The origins of the race trace to a virtual event. On March 24, 2021, NASCAR announced that a simulated Chicago Loop street circuit would host the fifth race of the 2021 eNASCAR iRacing Pro Invitational Series. The iRacing event was broadcast live on June 2, 2021, with Rick Ware Racing driver James Davison winning the virtual race. Following that event, speculation grew that NASCAR might convert the concept into a real-world race.
On July 7, 2022, a report indicated that an official announcement of a Chicago street race would come on July 19, and that it could replace Road America on the 2023 Cup Series schedule. The announcement was made as scheduled on July 19, 2022, with NASCAR executive Ben Kennedy confirming that the Chicago Street Course would replace Road America.
On March 7, 2023, NASCAR announced the race would carry no title sponsor and would instead be named after Grant Park, which borders the circuit. The race was set at 220 miles and 100 laps in length; the Xfinity Series companion event was named The Loop 121 after the Chicago Loop district.

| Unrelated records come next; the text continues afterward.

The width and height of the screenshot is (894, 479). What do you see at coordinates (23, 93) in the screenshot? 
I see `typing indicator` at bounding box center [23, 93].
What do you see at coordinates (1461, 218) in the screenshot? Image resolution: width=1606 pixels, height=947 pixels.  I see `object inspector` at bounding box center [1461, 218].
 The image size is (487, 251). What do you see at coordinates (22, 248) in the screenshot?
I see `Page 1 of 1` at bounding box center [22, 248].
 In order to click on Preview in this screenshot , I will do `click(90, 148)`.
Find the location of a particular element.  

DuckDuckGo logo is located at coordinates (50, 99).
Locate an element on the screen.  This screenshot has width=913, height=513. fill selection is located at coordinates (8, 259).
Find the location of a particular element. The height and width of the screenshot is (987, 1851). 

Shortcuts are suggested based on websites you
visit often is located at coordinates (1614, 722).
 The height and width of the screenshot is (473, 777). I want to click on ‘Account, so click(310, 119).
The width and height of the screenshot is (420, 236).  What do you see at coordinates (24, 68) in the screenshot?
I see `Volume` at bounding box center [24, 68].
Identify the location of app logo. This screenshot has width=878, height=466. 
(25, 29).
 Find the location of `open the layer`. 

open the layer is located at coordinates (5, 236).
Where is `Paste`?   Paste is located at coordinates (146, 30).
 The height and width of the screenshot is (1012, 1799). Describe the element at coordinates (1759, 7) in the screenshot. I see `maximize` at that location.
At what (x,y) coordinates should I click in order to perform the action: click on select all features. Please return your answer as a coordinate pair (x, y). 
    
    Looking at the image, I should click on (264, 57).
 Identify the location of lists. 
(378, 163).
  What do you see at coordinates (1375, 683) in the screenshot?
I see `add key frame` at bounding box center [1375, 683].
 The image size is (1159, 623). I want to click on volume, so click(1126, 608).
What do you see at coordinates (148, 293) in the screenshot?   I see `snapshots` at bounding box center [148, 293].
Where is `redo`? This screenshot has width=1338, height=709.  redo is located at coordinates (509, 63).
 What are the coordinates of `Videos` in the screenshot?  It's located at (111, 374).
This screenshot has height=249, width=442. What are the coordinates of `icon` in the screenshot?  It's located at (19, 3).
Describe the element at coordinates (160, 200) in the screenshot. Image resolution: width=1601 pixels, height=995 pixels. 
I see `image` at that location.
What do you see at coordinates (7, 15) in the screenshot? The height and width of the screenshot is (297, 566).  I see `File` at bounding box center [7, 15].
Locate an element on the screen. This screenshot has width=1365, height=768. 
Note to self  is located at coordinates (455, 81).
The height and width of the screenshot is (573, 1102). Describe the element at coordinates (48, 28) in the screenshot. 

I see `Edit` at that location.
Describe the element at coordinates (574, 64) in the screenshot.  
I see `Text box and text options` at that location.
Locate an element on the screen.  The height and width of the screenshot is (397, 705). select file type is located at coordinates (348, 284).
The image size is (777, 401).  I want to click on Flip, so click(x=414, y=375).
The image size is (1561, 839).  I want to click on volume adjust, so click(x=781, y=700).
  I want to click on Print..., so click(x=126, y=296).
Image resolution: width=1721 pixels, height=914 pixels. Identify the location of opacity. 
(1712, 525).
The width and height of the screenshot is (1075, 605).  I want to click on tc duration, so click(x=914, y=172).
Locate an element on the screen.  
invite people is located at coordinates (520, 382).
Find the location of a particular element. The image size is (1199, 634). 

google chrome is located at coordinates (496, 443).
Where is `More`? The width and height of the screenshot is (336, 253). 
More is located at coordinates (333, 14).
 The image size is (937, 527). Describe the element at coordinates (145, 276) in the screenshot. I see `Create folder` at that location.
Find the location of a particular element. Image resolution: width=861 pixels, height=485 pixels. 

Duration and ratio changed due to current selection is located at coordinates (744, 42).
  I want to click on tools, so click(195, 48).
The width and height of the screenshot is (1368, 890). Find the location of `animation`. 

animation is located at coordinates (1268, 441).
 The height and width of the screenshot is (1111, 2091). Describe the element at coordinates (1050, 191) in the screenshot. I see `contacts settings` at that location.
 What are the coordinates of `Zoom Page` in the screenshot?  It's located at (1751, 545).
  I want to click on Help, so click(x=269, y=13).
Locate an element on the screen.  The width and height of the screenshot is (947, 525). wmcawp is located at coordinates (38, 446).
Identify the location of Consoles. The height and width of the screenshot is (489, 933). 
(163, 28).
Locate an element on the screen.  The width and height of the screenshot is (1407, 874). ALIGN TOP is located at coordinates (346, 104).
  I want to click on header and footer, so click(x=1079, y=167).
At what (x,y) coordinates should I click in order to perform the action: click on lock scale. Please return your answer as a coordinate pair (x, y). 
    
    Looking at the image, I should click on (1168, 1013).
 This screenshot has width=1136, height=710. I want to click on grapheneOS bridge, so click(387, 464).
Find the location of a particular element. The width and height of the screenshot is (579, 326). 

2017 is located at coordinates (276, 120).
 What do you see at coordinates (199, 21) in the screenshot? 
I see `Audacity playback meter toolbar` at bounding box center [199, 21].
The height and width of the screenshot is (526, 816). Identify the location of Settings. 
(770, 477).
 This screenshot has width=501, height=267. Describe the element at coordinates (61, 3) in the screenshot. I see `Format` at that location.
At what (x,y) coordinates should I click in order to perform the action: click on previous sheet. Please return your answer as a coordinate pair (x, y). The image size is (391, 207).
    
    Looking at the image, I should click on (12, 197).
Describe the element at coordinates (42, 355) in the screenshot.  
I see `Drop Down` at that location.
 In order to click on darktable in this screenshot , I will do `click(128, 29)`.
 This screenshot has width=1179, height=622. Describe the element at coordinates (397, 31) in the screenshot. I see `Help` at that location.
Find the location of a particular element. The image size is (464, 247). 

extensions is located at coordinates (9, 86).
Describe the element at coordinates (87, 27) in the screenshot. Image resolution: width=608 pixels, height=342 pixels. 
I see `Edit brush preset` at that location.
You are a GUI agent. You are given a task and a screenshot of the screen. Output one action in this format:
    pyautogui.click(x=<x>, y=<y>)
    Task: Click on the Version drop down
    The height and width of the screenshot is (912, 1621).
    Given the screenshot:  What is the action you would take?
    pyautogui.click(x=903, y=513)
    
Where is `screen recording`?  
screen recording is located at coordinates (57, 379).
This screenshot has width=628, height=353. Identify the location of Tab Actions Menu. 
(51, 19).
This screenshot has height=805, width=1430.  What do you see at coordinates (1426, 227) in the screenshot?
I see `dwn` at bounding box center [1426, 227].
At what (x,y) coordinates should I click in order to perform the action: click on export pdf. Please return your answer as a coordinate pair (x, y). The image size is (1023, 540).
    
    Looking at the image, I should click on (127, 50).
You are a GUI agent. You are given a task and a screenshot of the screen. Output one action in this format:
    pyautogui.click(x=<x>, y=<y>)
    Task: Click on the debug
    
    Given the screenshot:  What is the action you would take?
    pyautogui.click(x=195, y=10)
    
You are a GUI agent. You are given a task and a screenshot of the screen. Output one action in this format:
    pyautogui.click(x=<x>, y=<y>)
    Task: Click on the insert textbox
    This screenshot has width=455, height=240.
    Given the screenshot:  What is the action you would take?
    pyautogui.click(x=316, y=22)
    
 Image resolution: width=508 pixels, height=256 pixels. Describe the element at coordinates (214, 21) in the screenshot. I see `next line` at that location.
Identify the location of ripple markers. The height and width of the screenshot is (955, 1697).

The inaugural 2023 running took place during a rain storm. The start was delayed, and the race ran for only 78 of the scheduled 100 laps before darkness forced its conclusion. Shane van Gisbergen, a triple Australian Supercars champion competing in just his first-ever NASCAR Cup Series race for Trackhouse Racing's PROJECT91 program, won the event after qualifying third. His victory made him the first driver to win on their Cup Series debut since Johnny Rutherford in 1963. The result proved pivotal: van Gisbergen departed Supercars at the end of 2023 and moved to the United States to race full-time in NASCAR, eventually joining the Cup Series as a full-time competitor in 2025.
Following the 2023 race, NASCAR reduced the distance. On October 20, 2023, the series announced the Cup event would be shortened from 220 miles and 100 laps to 165 miles and 75 laps, which gave the race its Grant Park 165 name. The revised distance was slightly shorter than the rain-shortened 2023 race, which had covered 171.6 miles over 78 laps.
The 2024 edition similarly ended under weather-related conditions, with the race shortened to 58 laps due to darkness following a rain delay. Van Gisbergen won again, making him the only driver to win the event during its full run.
On July 18, 2025, officials announced that the race would not return in 2026, though the possibility of a 2027 return was left open.
The Chicago Street Race represented a notable experiment in NASCAR's ongoing effort to diversify its venue portfolio. Street circuits, while common in open-wheel racing, had not previously been part of the Cup Series calendar in the modern era. The event attracted considerable attention from motorsport fans outside NASCAR's traditional audience, partly due to its urban setting in one of the United States' largest cities and partly because of van Gisbergen's debut victory. The rain-affected finishes of both the 2023 and 2024 races became a recurring point of discussion about the challenges of scheduling a street event in a city with unpredictable summer weather.